Маланька голову нагнула. «Так вот кто», — думает Андрей. Пришел домой, спать не лег, все слушал. Слышит, свистнул кто-то за гумнами. Маланька выскочила, побежала. Пришел Андрей к овину, видит — мужик чужой.
— Ты кто?
— Работник.
— Не сказывай, на двугривенный. — Взял Андрей двугривенный, что станешь делать. Только не Андрей один узнал, стали замечать по деревне: часто наезжает гуртовщик, Маланька с солдаткой бегает. Ну, да мало ли что говорят, верного никто не знал. Приезжает раз Евстрат ночью. Слышал ли он или так, — бабы нет.
— Она, — говорят, — на гумно пошла.
Пошел в овин — голоса. Задрожал даже весь. В сарай, глядь — сапоги.
— Эй, кто там? — да дубиной как треснет; дворник в ворота, да бежать. Малашка выскочила в рубахе одной, в ноги.
— Чьи сапоги?
— Виновата.
— Ладно ж, ступай в избу.
А сам сапоги взял, понес. Лег спать один. Утром взял чересседельню свил, видит Андрей. Зазвал бабу в чулан, ну жучить; что больше бьет, то больше сердце расходится. «Не гуляй, не гуляй!» — за волоса да обземь, глаз подбил.
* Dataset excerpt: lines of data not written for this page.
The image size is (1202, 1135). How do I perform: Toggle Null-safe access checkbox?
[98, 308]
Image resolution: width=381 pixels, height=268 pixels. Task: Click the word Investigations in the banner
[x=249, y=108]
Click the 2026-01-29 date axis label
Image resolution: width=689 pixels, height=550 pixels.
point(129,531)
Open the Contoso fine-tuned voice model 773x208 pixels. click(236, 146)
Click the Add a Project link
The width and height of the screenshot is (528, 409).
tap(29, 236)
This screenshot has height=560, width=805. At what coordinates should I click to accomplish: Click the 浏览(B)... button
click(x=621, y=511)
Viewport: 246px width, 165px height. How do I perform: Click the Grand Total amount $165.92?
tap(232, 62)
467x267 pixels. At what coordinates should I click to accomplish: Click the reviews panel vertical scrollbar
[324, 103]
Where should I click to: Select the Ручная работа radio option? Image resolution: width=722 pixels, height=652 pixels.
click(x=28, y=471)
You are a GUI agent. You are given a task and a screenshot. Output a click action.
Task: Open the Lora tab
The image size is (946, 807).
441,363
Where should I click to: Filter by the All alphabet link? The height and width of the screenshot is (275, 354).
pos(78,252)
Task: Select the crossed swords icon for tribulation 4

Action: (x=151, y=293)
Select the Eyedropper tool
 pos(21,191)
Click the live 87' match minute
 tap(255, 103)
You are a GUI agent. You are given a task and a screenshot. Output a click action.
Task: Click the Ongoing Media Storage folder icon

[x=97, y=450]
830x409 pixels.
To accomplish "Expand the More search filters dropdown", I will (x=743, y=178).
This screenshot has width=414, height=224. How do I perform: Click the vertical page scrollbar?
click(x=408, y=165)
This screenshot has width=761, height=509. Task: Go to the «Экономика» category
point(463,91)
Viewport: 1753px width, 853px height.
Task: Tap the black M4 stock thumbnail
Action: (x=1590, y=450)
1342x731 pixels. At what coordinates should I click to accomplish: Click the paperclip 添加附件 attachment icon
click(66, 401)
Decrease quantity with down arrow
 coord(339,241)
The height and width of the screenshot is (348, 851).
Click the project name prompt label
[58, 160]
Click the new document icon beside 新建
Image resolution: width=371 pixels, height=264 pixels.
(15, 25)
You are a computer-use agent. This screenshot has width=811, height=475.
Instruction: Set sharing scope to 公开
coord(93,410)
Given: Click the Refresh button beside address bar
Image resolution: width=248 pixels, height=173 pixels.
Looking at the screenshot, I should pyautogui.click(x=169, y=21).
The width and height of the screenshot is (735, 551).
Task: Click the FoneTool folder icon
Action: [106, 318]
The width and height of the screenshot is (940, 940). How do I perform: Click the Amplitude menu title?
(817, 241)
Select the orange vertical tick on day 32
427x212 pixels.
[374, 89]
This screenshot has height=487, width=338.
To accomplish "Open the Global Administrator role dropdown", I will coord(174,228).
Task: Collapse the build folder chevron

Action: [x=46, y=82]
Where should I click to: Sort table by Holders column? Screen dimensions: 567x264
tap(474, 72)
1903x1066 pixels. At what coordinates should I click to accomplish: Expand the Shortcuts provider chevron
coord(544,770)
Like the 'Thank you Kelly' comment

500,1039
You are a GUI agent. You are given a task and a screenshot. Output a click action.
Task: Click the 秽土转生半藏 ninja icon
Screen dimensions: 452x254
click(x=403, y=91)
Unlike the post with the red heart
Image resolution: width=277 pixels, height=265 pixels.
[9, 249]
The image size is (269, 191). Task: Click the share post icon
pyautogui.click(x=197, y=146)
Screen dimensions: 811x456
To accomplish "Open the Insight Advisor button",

А она думает: «В брюхе-то что сидит, не выбьешь».
Мать стала просить. Как крикнет: «Кто меня учить с женой будет!» — что мать застыдилась, прощенья просить стала. Запряг лошадь, поехал с Андреем пахать. Стал допрашивать.
— Ничего не знаю.
Приехал домой, отпряг, баба ужинать собирает — летает, не ходит; умылась, убралась, синяк видно, и не смеет взглянуть. Поужинали. Старики пошли в чулан. Лег на полати, к краю, ничего не говорит.
— Туши лучину.
Потушила. «Что будет делать?» — думает. Слышит, разувается. Ладно. Видит, прошла мимо окна. Ведь шесть месяцев дома не был, да и побил. Так-то мила она ему. Подле него зашевелилась молча. Приподняла армяк, как прыгнет к нему, как козочка, в одной рубахе, обняла, чуть не задушила.